冬キャンプに行きたくなって、何かしら目的があると気持ちも高まるので「ご来光」を目的とした。と、なると東側の開けた場所が候補に決まる。扇山の駐車場。
元旦の天気予報は、週間予報では雨。それが大晦日に近づくにつれ曇に変わり南から回復の兆しと変わって行った。ご来光の望みが出てきて嬉しくなる。
その大晦日は朝から小雨だったけど、回復ってな天気予報を信じて着替える。プロテクターの入ったライディングジャケットの上にワークマンのジャンパー。氷点下でも寒くない。最強だな。
当日は車で移動するって言う友人へ、前の日の夜に荷物を託し、セローはまったくの空荷でのキャンプ行。ありがたい。
キャリアも外してしまったのでほとんど車体のみの軽さ。
午前でほぼ雨は上がり、国見トンネルを抜けると青空が出てきた。
鹿野遊トンネルから車部隊と別れ、内の八重川に沿って上がるルートに入る。
途中の残雪を見るとワクワクしてくる。

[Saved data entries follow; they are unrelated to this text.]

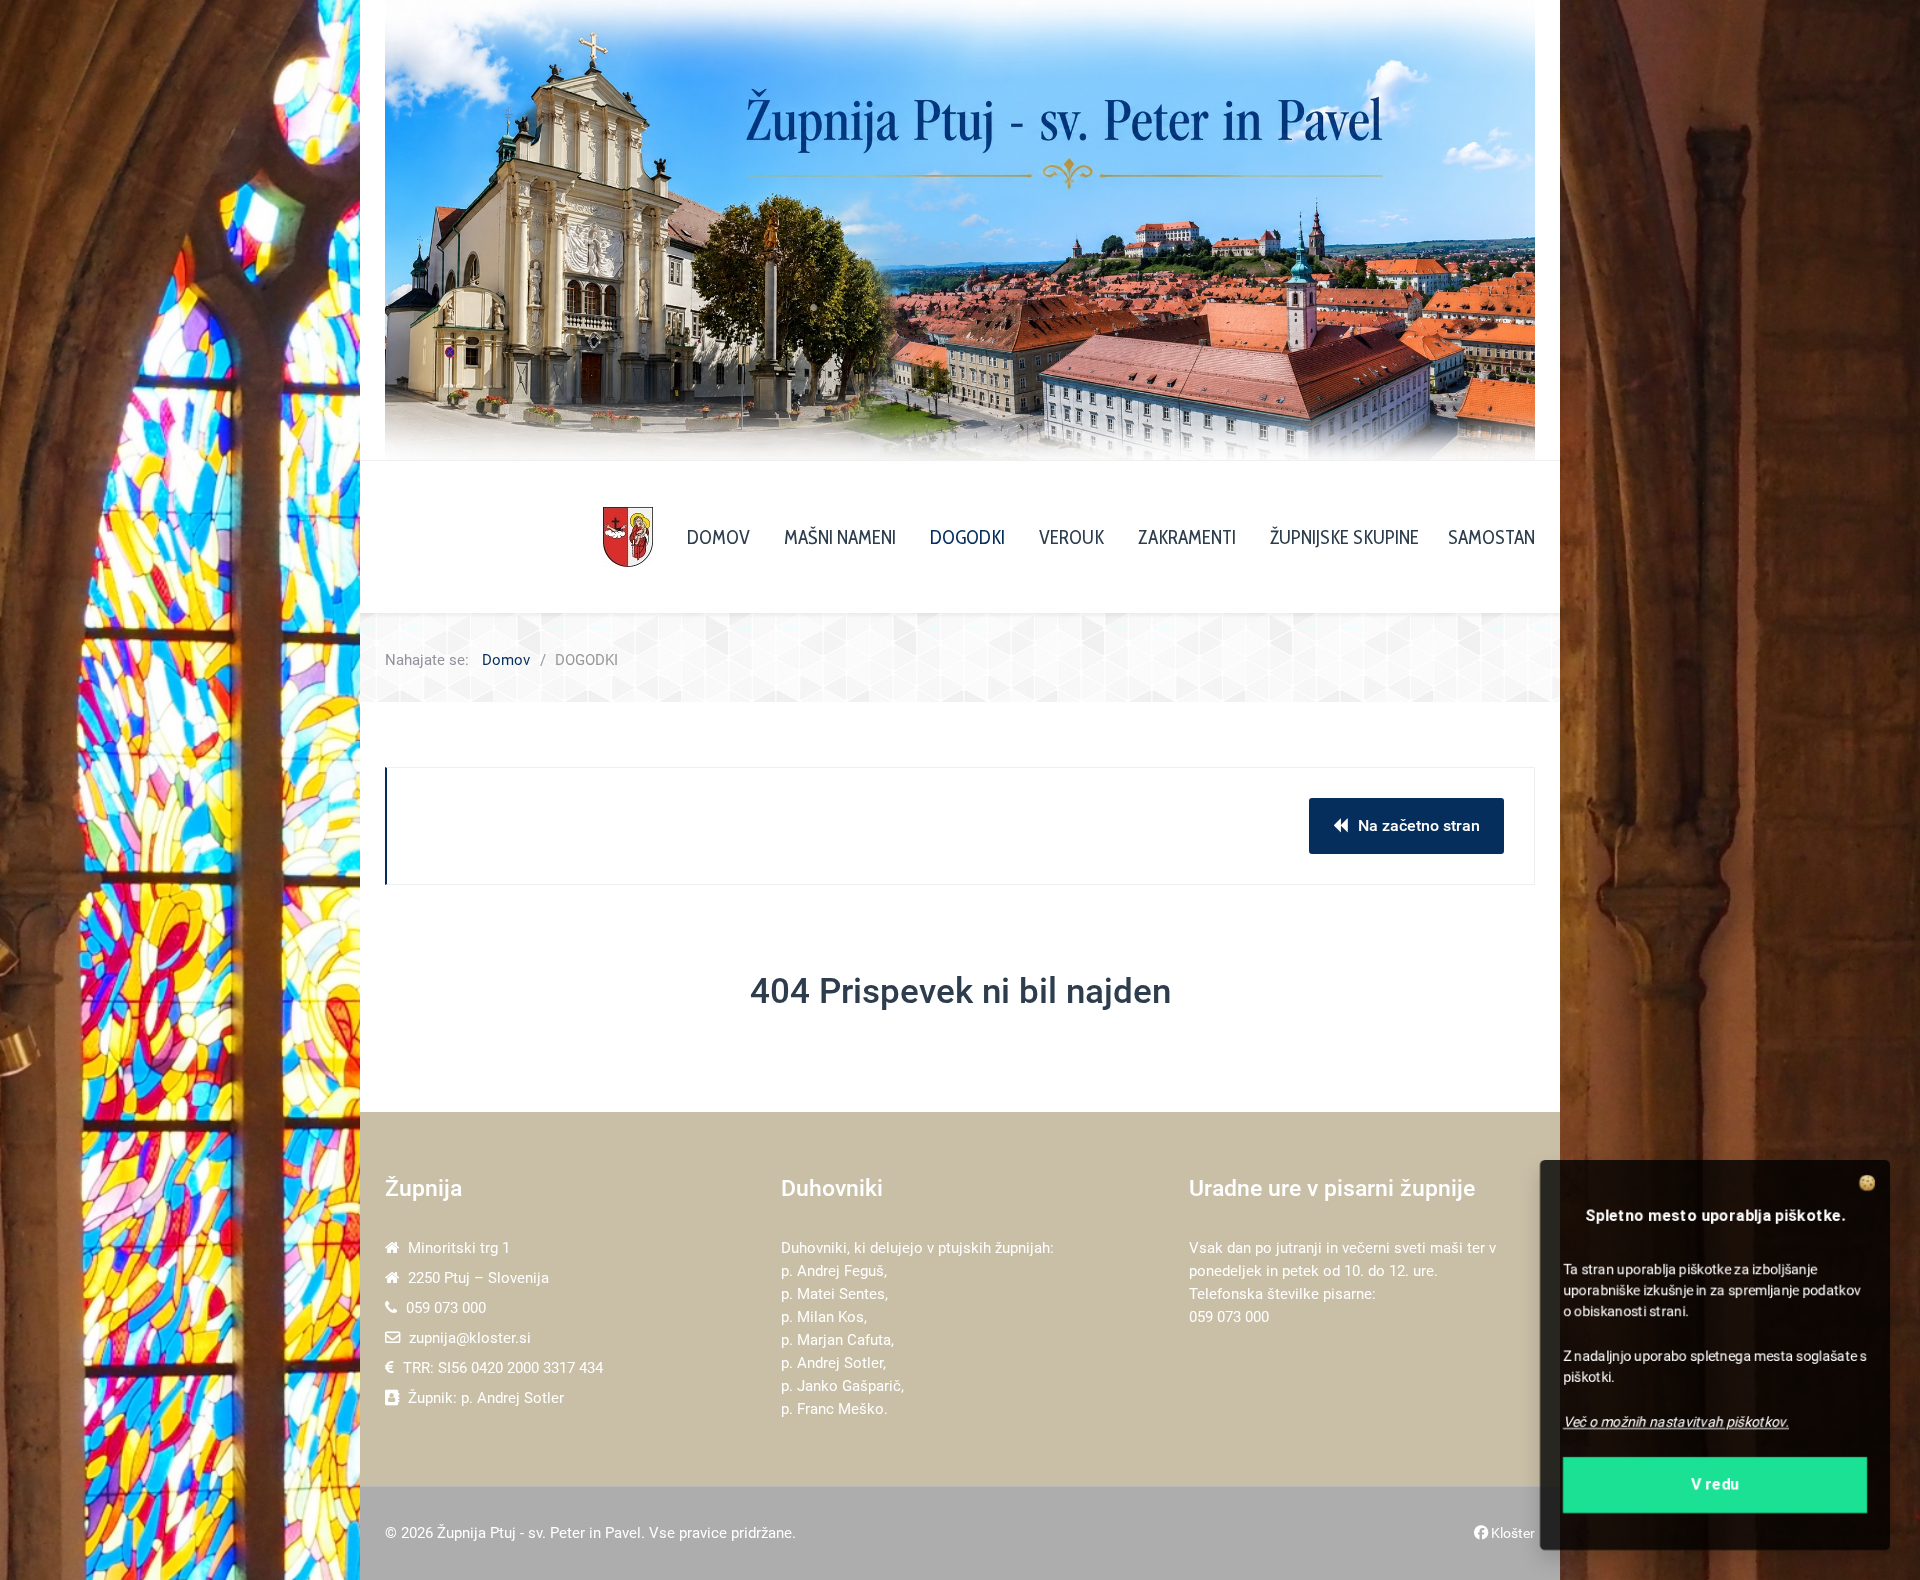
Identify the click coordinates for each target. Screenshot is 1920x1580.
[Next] (1497, 229)
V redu (1715, 1490)
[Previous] (422, 229)
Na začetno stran (1419, 825)
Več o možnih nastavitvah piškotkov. (1674, 1425)
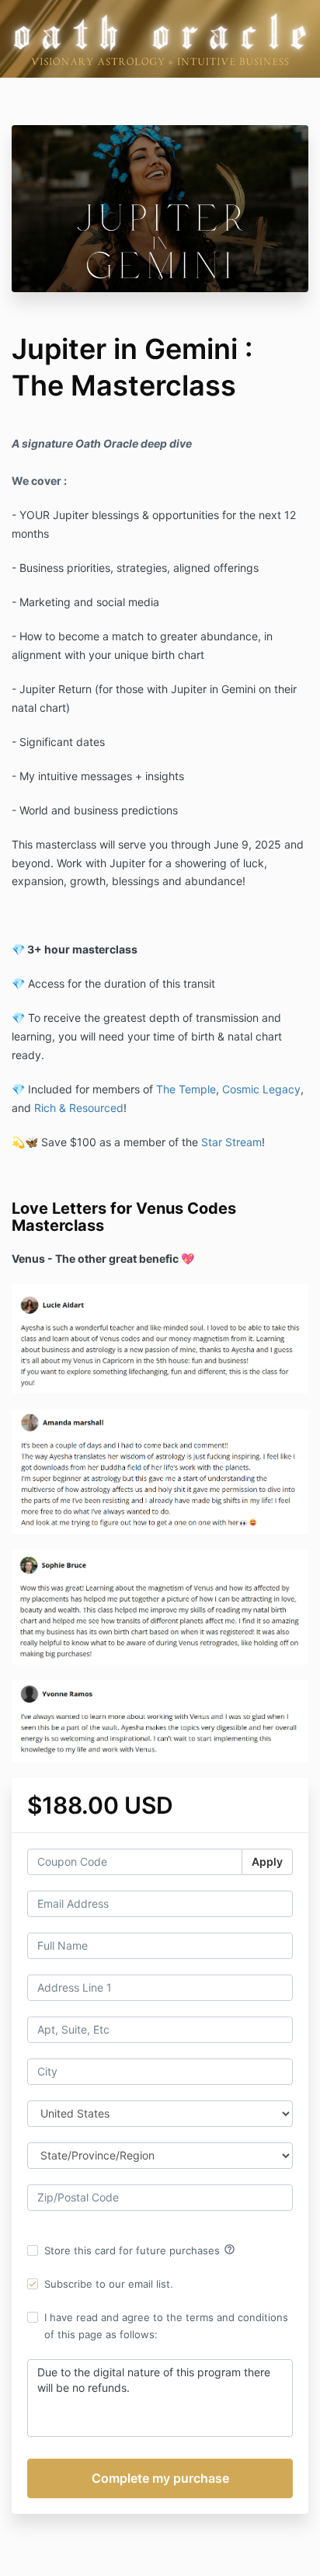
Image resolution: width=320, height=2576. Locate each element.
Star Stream (231, 1142)
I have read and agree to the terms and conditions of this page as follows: (166, 2326)
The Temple (186, 1089)
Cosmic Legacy (261, 1089)
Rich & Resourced (78, 1107)
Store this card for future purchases (139, 2249)
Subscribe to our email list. (108, 2284)
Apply (267, 1861)
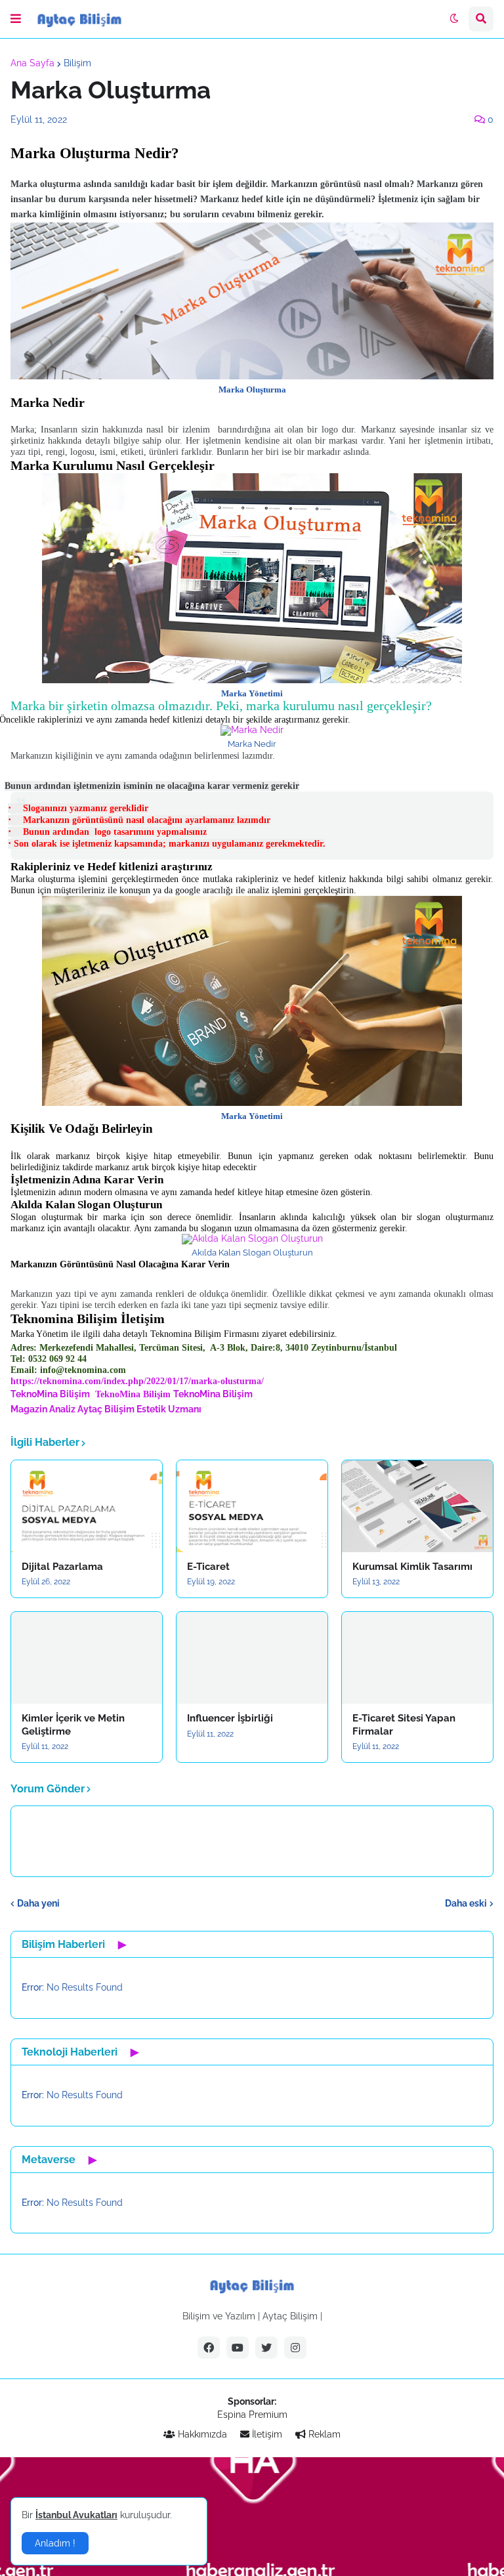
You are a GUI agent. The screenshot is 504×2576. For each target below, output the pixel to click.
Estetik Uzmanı (168, 1409)
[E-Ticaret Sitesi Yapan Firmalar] (417, 1658)
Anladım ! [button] (55, 2543)
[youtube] (237, 2347)
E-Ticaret (208, 1567)
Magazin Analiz (42, 1409)
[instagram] (295, 2347)
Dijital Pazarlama (62, 1567)
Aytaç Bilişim (106, 1409)
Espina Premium (252, 2414)
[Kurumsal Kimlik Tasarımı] (417, 1506)
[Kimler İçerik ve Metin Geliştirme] (86, 1658)
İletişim (265, 2434)
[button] (16, 19)
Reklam (323, 2434)
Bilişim (77, 63)
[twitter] (266, 2347)
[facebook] (209, 2347)
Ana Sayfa (32, 63)
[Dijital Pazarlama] (86, 1506)
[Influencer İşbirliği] (252, 1658)
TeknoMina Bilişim (133, 1394)
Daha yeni (38, 1903)
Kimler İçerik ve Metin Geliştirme (73, 1724)
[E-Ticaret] (252, 1506)
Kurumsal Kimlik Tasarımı (412, 1567)
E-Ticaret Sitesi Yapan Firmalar (403, 1724)
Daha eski (466, 1903)
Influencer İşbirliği (230, 1718)
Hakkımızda (201, 2434)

、
扇山駐車場に着くと、そこには鍵の付いたバイオトイレが新しく設置してあり、近日中の使用開始が見込まれる。
水場は凍結のためか、断水していた。
これで水場とトイレが使用できたら金を取られても文句ないキャンプサイトになる。
夏はすぐ下の谷で水が取れるんだが、冬の渇水期はかなり下まで行かないと沢は枯れた状態である。
水タンクをバイクにくくりつけ簡易水道の取水場のおこぼれを戴く。車部隊がいるので大きいタンクが使えて便利。
天気は晴れたが、風が強いので山際のトイレ際にテントを張る。ロープの2本はトイレの基礎に結わえる。これで寝床はまず大丈夫。
友人がタープを張ろうとするが、組み立て途中で骨組がバキバキに折れてご臨終。骨の材料の選定ミスだろ、あれは。
それでも何とか車にポールを括り付けて設営した。
その日は五ヶ瀬の鞍岡で最低-5℃だったので、ここはそれ以下の温度だったろう。それにこの風で体感温度は一体いくらだったろう。
ビールをシエラカップに入れてちょっと置くとフラペチーノ状になる。何でもビシビシ凍り出す。
これぞ冬キャンの醍醐味だなぁ。
タフバック#1にダウン寝袋を入れて、足元にモミモミカイロを2枚貼る。
テントの内壁は結露した水が凍り付くがぬくぬくである。
天国。
イモト山岳隊のスタッフの天国ジジイには遠く及ばないが、その気持ちがちょっと分かる。
翌朝は目覚ましもなくジャストタイミングで起きる。
テントの前室に用意していたヤカンも凍ってる。寒いテントから前室に半分身体を出して融ける氷を見ながらお湯を沸かすのが好きなんだな。インスタントコーヒー作ってテントの中も身体も温める。
ご来光を仰ぎ見て無事故のお祈りをする。
シートの霜を払い初散歩。
境谷橋まで水たまりの氷を踏み割り、凍った砂利を蹴散らしながら下りて引き返す。
椎矢峠までは行けるらしい。
戻ったらみんな起き出したので飯を食って、今度はみんなで林道を走り出す。
一日そのまましてた水タンクも中身は凍ったまんま。
帰り支度して、走り出したら数キロも行かないうちにガソリンランプが点きだした。
やべぇなと思いながらも、椎葉村、鞍岡、馬見原、清和、矢部と途中の集落を探すもお正月はスタンド全滅。ありがたく途中で車部隊のトランポしてるバイクから2リットル分けてもらい、熊本市内のスタンドでガソリン入れたら…
分けて貰ってたってのにぎりぎりでしたね。セローのタンクは9.8リットルって事だから。学習しました。正月のツーリングは予備タンクが要ります。